Texto fornecido
Melhor que tarja preta

Vou escrevendo, que escrevendo vou inspirando, que inspirando vou expirando, que expirando vou respirando, que respirando vou me acalmando, que me acalmando eu voo e voo e voo...

Proibida a entrada de entranhas

Tudo são distrações. Tudo. Há um cuidado, um sutil cuidado, para que você se mantenha assim, distraidamente na superfície, feito a criança que cessa o choro ao menor contato dos sentidos. Porque é proibido olhar, ouvir, tatear para dentro. No entanto, veja. Não há como deixar de ser essa criança. Temos de sê-la. Mas apenas quando ela chora incansavelmente, porque intimamente sabe que o buraco no peito, só o colo acolhedor da mãe pode tapar. Sim, é permitida sim a entrada de entranhas. Dizer não a tudo o que é miseravelmente efêmero e barato é a chave.

Peito rasgado

No dia de tristeza aguda, não há lenço que estanque o choro. Mudeza fria de um coração açoitado, o silêncio é cortante. Invado sua sala. Você sentado na poltrona é minha linha de chegada. Me prostro ao chão. Caio em prantos. Entrego minha dor num envelope extraviado, violado, sujo. Me entrego.

O que fazer quando não há o que fazer?

Tarefa pedida A
Reescreva a listagem desde o início até a linha que contém "Action: tap(610, 338)", inclusive, trocando "link" por "botão" e sem mudar mais nada.

Listagem registrada
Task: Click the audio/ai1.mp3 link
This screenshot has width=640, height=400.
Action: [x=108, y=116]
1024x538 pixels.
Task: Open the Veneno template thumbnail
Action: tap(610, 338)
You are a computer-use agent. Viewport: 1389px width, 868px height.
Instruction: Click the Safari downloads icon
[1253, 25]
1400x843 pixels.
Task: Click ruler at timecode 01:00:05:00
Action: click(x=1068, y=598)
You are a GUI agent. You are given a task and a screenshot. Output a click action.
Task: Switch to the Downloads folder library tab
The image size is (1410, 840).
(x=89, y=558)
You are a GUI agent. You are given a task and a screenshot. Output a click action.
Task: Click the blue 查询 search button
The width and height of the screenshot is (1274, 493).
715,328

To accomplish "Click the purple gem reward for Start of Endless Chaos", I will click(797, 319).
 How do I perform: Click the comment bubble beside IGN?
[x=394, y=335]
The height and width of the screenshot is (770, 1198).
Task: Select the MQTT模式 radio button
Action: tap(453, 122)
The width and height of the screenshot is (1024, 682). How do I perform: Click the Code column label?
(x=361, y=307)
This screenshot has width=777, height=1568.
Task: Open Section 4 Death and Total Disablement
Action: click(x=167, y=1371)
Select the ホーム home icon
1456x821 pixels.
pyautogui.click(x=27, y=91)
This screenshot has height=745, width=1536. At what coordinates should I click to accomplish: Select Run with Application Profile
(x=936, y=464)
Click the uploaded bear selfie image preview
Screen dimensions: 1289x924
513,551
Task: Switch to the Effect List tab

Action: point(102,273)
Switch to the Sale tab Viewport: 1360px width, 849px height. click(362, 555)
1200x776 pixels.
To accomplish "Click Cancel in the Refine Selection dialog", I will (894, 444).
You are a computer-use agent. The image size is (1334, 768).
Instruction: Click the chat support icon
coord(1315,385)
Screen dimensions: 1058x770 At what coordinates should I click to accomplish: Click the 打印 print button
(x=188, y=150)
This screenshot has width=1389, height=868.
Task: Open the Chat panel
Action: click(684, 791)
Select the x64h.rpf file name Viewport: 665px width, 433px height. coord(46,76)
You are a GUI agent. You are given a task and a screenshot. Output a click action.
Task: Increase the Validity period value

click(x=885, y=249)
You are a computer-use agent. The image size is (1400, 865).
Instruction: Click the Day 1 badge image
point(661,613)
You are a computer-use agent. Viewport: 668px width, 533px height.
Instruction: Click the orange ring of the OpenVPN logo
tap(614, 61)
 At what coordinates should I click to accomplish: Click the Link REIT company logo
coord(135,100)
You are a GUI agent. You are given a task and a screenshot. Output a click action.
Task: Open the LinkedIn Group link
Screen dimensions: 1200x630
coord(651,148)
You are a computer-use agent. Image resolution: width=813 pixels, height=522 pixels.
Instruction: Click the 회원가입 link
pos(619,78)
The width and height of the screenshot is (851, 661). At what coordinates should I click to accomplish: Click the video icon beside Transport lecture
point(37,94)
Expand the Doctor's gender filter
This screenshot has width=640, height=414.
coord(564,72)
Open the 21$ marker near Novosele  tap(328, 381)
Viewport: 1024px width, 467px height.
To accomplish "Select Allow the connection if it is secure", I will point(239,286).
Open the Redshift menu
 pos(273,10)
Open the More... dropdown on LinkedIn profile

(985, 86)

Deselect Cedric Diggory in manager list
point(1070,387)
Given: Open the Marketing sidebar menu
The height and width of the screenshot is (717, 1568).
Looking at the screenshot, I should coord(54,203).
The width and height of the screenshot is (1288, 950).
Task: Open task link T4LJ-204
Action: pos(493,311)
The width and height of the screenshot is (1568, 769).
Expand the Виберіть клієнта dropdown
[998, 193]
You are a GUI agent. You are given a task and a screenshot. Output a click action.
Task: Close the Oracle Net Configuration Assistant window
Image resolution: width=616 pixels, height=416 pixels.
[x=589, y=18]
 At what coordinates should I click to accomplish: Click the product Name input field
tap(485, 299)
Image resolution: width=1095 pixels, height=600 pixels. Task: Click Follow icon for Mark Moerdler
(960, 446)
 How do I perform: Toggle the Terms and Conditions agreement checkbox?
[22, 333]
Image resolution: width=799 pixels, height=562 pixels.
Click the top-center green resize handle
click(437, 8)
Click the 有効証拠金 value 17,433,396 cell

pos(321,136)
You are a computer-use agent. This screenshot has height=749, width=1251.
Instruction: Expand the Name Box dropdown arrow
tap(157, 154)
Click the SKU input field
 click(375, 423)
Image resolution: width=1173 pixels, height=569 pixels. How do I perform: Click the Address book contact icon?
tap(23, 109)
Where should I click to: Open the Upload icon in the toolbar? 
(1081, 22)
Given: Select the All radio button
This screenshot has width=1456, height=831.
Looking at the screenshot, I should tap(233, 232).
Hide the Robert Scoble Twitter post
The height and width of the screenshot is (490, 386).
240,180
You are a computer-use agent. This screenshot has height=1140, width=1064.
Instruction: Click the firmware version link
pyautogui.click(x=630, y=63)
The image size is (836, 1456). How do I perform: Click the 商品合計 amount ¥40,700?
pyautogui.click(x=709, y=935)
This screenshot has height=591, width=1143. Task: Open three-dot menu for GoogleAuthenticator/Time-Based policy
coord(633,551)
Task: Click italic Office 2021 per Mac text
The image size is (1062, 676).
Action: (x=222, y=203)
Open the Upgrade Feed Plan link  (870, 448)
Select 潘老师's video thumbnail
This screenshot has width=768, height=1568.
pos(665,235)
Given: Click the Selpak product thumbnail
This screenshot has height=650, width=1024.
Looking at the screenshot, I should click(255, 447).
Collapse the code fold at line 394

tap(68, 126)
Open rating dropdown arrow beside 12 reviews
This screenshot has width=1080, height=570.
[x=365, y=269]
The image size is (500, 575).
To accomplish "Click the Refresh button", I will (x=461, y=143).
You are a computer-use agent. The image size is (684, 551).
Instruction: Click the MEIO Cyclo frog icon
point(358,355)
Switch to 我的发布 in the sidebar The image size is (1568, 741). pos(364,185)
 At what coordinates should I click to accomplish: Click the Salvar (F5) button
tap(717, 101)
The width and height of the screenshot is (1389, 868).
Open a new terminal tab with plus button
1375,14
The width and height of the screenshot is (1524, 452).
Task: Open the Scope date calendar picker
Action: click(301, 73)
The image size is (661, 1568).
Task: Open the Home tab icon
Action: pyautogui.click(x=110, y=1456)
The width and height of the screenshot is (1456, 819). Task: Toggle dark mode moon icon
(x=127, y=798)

Tarefa pedida B
Traduza para o inglês esta frase do texto fornecido: "No dia de tristeza aguda, não há lenço que estanque o choro."

Resposta esperada A
Task: Click the audio/ai1.mp3 botão
This screenshot has width=640, height=400.
Action: [x=108, y=116]
1024x538 pixels.
Task: Open the Veneno template thumbnail
Action: tap(610, 338)

Resposta esperada B
On a day of acute sadness, there is no handkerchief that can stem the tears.